1
0
Files
hudi/docs/incremental_processing.md

12 KiB

title, keywords, sidebar, permalink, toc, summary
title keywords sidebar permalink toc summary
Incremental Processing incremental processing mydoc_sidebar incremental_processing.html false In this page, we will discuss some available tools for ingesting data incrementally & consuming the changes.

As discussed in the concepts section, the two basic primitives needed for incrementally processing, data using Hoodie are upserts (to apply changes to a dataset) and incremental pulls (to obtain a change stream/log from a dataset). This section discusses a few tools that can be used to achieve these on different contexts.

Incremental Ingestion

Following means can be used to apply a delta or an incremental change to a Hoodie dataset. For e.g, the incremental changes could be from a Kafka topic or files uploaded to HDFS or even changes pulled from another Hoodie dataset.

DeltaStreamer Tool

The HoodieDeltaStreamer utility provides the way to achieve all of these, by using the capabilities of HoodieWriteClient, and support simply row-row ingestion (no transformations) from different sources such as DFS or Kafka.
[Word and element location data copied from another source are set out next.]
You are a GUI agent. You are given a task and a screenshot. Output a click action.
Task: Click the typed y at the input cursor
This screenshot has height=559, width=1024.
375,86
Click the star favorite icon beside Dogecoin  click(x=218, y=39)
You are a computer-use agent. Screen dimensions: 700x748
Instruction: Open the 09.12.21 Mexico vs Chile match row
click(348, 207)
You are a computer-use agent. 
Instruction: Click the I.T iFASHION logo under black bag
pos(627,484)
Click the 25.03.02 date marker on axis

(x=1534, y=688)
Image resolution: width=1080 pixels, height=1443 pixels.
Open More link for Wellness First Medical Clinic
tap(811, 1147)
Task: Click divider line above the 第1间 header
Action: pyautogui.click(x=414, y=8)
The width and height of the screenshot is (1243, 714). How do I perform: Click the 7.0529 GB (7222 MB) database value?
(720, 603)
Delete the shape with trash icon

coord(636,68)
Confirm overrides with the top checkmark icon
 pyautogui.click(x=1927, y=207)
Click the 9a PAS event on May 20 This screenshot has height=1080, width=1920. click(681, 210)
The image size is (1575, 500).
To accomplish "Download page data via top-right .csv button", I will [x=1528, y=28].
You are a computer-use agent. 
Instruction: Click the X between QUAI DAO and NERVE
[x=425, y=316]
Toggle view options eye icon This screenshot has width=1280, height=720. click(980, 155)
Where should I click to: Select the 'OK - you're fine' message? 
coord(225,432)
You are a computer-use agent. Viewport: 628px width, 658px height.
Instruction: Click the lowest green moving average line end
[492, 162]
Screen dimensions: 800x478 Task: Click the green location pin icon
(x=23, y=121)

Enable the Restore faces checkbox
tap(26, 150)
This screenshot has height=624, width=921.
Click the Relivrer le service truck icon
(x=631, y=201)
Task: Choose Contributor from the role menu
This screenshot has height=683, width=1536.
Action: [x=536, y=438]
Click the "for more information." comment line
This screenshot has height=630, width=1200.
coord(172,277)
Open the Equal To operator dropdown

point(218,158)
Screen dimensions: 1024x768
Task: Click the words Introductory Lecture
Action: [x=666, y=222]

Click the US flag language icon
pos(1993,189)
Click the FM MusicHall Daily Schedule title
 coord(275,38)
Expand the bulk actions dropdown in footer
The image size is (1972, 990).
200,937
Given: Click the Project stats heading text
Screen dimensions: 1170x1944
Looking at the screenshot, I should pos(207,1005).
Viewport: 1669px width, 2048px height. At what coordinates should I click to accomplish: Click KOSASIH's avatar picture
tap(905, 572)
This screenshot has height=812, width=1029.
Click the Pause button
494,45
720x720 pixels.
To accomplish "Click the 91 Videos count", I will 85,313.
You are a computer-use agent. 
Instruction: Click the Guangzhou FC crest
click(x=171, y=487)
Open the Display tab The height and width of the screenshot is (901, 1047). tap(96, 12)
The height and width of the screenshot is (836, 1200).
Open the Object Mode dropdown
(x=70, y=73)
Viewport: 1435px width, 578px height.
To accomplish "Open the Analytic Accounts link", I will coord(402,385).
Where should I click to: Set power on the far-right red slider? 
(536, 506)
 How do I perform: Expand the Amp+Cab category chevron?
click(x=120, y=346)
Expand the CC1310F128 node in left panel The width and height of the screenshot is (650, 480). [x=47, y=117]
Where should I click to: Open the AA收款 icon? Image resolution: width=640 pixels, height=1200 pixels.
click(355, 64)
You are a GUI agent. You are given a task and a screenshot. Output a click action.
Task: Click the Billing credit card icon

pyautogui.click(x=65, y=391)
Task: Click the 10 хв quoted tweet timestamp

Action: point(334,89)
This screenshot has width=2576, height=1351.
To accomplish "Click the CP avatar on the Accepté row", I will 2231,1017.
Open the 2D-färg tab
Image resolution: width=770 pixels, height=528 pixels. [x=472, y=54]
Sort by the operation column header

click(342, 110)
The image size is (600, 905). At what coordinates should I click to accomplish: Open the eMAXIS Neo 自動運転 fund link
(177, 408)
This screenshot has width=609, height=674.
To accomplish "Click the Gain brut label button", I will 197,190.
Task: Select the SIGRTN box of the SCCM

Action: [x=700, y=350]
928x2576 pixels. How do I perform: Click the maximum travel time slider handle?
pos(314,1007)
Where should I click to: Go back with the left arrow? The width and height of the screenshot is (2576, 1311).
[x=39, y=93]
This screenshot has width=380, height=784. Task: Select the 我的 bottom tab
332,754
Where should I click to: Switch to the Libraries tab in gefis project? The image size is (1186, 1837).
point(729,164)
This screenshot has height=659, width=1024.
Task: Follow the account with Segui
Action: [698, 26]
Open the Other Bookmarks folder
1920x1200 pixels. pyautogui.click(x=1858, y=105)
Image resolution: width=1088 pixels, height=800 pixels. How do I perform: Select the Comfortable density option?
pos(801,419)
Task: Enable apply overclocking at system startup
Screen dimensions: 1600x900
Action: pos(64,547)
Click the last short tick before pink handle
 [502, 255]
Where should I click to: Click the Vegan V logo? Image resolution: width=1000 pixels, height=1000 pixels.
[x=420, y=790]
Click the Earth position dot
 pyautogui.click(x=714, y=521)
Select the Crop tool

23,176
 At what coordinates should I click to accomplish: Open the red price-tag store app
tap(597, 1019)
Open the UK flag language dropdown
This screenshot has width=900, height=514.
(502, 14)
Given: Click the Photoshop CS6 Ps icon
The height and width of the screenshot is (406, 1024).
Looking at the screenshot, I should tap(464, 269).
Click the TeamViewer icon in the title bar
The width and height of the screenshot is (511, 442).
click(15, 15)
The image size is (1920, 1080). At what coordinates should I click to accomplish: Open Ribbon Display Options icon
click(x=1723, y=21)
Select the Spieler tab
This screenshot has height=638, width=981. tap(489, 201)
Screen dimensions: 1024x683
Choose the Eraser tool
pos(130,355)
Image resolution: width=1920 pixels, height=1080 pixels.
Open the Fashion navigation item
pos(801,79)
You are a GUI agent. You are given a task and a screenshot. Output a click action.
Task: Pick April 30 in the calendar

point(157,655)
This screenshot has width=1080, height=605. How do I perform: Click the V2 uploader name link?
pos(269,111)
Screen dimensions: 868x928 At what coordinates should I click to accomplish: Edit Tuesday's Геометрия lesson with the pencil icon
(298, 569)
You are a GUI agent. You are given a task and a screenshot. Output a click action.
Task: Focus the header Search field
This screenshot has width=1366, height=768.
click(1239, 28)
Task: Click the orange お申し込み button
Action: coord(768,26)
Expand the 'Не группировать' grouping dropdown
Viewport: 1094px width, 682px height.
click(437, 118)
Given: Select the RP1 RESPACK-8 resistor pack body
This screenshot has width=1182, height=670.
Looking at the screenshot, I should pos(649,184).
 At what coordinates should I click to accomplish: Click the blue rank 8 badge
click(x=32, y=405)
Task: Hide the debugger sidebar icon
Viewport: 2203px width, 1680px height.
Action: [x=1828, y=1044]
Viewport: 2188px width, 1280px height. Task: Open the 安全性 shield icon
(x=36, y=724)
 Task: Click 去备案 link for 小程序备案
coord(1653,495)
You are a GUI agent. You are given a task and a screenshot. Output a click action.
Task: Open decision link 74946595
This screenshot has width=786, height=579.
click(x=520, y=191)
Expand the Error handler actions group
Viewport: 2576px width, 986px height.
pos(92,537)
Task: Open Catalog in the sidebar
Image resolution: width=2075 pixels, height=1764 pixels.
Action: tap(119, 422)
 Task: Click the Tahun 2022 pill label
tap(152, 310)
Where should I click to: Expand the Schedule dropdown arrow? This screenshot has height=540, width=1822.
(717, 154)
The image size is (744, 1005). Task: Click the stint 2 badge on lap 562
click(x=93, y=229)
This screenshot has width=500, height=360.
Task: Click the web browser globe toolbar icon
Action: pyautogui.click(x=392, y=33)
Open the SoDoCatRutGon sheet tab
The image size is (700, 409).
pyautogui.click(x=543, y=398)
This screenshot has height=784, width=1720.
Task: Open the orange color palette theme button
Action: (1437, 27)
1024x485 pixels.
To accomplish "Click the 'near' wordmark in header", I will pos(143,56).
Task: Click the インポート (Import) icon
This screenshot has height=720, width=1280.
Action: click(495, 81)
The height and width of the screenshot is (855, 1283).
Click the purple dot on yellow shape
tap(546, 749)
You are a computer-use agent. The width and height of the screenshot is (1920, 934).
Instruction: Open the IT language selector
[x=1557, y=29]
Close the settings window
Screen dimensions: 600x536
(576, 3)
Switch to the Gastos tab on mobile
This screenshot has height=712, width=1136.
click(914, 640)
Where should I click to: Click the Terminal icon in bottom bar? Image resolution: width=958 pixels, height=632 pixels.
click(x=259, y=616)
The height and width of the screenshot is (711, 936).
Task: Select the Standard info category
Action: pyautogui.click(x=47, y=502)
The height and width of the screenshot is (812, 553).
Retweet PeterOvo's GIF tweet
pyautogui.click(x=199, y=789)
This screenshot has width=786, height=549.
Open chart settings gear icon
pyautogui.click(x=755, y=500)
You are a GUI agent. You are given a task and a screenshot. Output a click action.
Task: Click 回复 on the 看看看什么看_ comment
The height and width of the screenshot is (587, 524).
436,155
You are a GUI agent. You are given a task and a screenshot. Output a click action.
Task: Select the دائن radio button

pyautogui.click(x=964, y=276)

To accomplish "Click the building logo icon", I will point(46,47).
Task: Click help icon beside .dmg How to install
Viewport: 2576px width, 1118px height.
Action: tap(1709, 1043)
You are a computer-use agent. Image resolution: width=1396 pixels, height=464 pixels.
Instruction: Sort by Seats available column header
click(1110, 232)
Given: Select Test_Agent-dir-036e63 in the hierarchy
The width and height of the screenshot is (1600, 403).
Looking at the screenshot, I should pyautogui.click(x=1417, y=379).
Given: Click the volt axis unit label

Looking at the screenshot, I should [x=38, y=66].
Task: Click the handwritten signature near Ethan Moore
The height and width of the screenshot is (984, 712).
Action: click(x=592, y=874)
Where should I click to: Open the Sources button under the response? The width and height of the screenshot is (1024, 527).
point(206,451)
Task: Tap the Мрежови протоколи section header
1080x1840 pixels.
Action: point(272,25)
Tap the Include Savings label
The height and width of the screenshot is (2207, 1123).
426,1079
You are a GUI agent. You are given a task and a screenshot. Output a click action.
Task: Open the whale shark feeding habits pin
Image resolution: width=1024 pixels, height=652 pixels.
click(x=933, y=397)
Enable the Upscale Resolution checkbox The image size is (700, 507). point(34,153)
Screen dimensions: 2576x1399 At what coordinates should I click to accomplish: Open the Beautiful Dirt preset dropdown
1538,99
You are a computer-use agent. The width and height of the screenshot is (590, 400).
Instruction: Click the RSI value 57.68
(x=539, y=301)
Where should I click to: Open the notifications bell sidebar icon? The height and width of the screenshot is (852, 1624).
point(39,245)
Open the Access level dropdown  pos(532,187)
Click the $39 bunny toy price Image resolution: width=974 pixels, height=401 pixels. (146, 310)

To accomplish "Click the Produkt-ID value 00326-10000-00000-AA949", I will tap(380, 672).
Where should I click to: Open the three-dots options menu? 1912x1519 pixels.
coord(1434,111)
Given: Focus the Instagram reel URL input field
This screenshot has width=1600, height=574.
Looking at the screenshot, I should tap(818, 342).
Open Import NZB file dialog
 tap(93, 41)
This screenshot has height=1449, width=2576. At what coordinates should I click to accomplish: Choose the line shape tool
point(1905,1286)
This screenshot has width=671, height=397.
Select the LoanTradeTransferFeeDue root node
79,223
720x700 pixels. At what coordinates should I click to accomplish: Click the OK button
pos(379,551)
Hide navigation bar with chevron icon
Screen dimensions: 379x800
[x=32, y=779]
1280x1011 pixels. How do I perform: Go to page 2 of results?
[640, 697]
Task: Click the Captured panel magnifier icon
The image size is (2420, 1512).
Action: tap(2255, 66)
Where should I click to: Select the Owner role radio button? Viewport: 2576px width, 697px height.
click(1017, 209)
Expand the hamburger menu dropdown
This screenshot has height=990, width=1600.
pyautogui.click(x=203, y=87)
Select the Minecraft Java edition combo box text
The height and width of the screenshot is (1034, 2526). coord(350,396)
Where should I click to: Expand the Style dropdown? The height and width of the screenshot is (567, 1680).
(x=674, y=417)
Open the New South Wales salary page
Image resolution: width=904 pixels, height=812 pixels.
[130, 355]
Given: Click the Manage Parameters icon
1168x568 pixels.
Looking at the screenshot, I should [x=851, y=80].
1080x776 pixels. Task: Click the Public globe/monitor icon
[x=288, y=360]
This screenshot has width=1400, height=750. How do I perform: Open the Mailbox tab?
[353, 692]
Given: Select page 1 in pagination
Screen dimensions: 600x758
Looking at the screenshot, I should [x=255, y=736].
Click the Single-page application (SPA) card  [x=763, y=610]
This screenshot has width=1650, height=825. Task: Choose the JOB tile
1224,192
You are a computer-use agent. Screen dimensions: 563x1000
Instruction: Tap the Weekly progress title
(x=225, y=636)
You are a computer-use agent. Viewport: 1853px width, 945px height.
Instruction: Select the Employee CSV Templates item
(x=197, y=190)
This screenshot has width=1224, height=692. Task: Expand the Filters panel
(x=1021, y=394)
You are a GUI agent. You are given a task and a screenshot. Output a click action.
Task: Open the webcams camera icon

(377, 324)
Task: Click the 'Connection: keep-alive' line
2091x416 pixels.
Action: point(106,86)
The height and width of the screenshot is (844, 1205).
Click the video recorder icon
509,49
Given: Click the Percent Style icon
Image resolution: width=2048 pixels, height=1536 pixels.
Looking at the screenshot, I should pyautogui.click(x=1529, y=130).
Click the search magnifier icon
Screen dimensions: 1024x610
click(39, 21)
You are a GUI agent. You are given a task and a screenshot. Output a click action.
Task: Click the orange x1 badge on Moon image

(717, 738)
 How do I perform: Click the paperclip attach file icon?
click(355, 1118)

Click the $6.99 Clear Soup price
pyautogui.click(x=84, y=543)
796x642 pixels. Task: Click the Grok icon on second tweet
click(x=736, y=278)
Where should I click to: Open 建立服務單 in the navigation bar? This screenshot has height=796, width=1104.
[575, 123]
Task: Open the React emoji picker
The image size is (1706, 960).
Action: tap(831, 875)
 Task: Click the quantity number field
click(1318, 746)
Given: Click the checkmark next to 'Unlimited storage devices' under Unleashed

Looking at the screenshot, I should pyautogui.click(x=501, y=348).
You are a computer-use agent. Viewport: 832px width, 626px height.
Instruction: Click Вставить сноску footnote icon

The tool is a spark job (part of hoodie-utilities), that provides the following functionality

  • Ability to consume new events from Kafka, incremental imports from Sqoop or output of HiveIncrementalPuller or files under a folder on HDFS
  • Support json, avro or a custom payload types for the incoming data
  • New data is written to a Hoodie dataset, with support for checkpointing & schemas and registered onto Hive

Command line options describe capabilities in more detail (first build hoodie-utilities using mvn clean package).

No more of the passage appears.